SOC 2 AI Controls: Which Trust Services Criteria a Policy Gateway Actually Evidences
SOC 2 does not have an AI-specific control category, but every AI deployment inside a Type II audit surfaces control gaps under the same five Trust Services Criteria. The auditor questions center on who accessed the model, what data flowed through it, whether policy enforcement is deterministic, and whether the audit trail is tamper-evident. Application-controlled logs fail the CC7 evidence bar. The fix is architectural.

The AICPA has not published an AI-specific SOC 2 supplement. Every SOC 2 Type II audit that includes AI systems in scope tests the AI deployment against the same five Trust Services Criteria that apply to any other production system. The pressure points shift. Auditors ask which identities called which model with which data, whether policy enforcement is deterministic, and whether the audit trail is independent of the application under test. Application-controlled logs, which pass a straight infrastructure SOC 2, tend to fail the AI-in-scope version. I want to walk through which Trust Services Criteria the auditor tests hardest when AI is in scope, and where the evidence has to come from.
The evidence a SOC 2 Type II auditor accepts for a boundary-crossing AI request is not the application's own log of what it did.
Which criteria stress under AI
The five 2017 Trust Services Criteria are Security, Availability, Processing Integrity, Confidentiality, and Privacy. Every SOC 2 Type II includes Security. The other four are optional depending on the report scope. AI in production stresses Security, Confidentiality, and Processing Integrity hardest.
Under Security, the Common Criteria (CC) series is the workload. CC6 covers logical access. CC7 covers system operations. CC8 covers change management. Each of these subsections generates questions that a standard application deployment answers with existing evidence, and that an AI deployment answers with evidence the application does not produce today.

● Data to examine:

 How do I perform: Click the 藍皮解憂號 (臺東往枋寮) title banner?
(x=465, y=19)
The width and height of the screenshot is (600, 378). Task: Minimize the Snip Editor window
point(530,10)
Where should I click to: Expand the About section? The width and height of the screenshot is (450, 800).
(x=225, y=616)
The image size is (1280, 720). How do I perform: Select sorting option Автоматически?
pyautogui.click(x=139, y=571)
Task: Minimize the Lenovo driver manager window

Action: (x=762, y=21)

* * *

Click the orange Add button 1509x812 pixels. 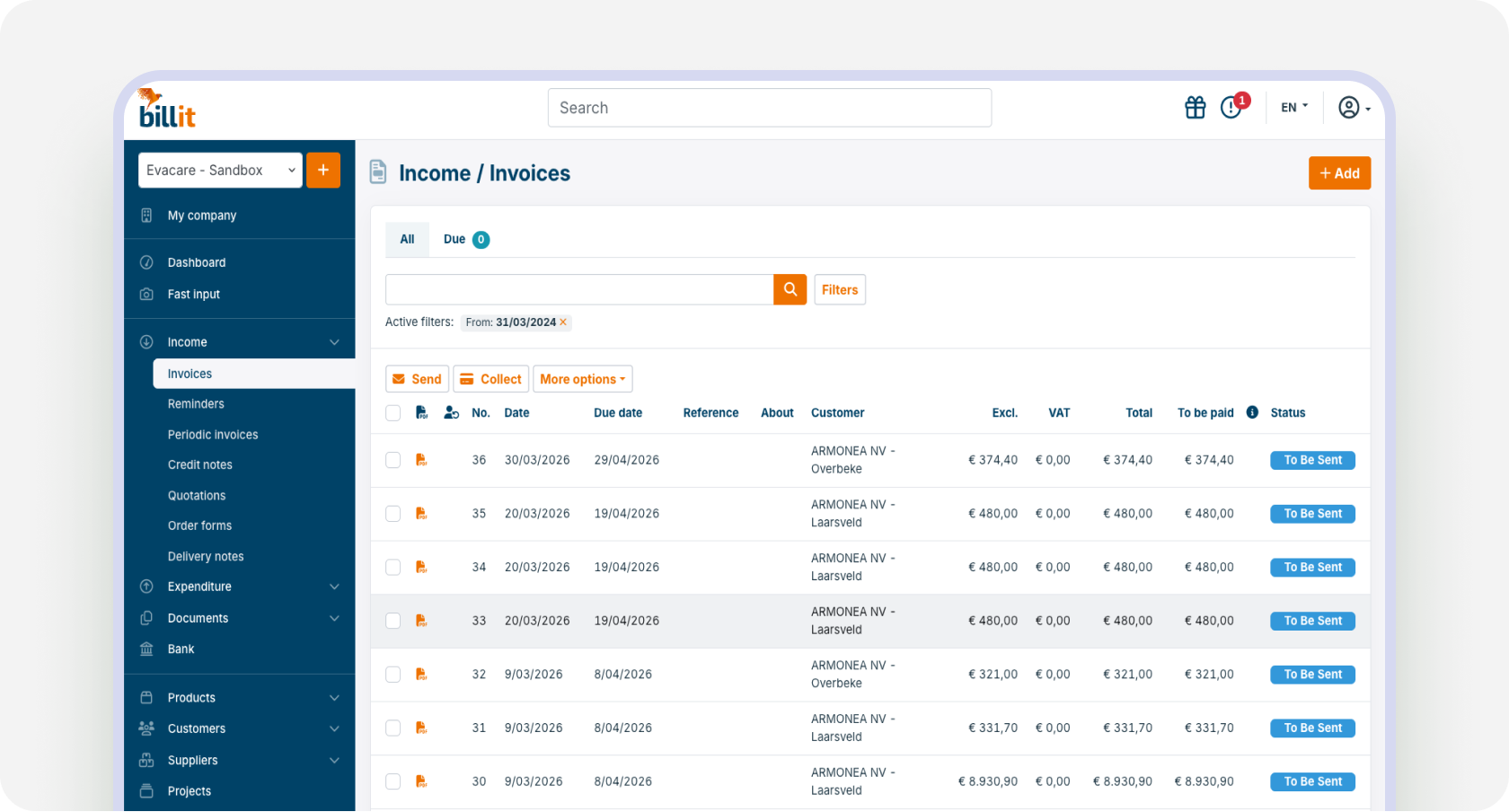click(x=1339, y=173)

● Problem 1: Return the passage of the SOC 2 AI controls text starting with "The AICPA has" and going on through "what it did.".
● Problem 2: Pick up the SOC 2 AI controls text at the point where it ends and carry it forward.
The rows are not used in anything asked here.

● Written response 1:
The AICPA has not published an AI-specific SOC 2 supplement. Every SOC 2 Type II audit that includes AI systems in scope tests the AI deployment against the same five Trust Services Criteria that apply to any other production system. The pressure points shift. Auditors ask which identities called which model with which data, whether policy enforcement is deterministic, and whether the audit trail is independent of the application under test. Application-controlled logs, which pass a straight infrastructure SOC 2, tend to fail the AI-in-scope version. I want to walk through which Trust Services Criteria the auditor tests hardest when AI is in scope, and where the evidence has to come from.
The evidence a SOC 2 Type II auditor accepts for a boundary-crossing AI request is not the application's own log of what it did.

● Written response 2:
Confidentiality adds a layer on top when the AI system processes data the report scopes as confidential. Processing Integrity comes into play when the AI system's output is a decision the customer relies on (credit adjudication, insurance claim triage, clinical decision support), because the auditor tests whether processing was authorized, complete, accurate, and timely.
CC6.1 logical access requires per-request identity
CC6.1 requires the entity to implement logical access controls over information assets to protect them from security events. For a conventional application, the evidence is the SSO configuration, the role-based access matrix, and the access review log.
For an AI system, the evidence has to answer the question the auditor asks: which identity called which model with which data. A calling application that authenticates to OpenAI or Anthropic with a shared service account cannot answer that question. The credential identifies the application, not the natural person or agent on whose behalf the application acted. The auditor's follow-up question is direct: if this credential were revoked, which users would lose access? A shared service credential fails the specificity test.
The ai agent identity pillar walks through the identity binding pattern. In short, every AI request needs a verified identity claim on the wire, propagated to the model call and to the audit log.
CC7.2 system monitoring requires tamper-evident audit trails
CC7.2 requires the entity to monitor system components and the operation of controls for anomalies indicative of malicious acts, natural disasters, and errors. The evidence is the SIEM configuration, alert routing, and incident tickets.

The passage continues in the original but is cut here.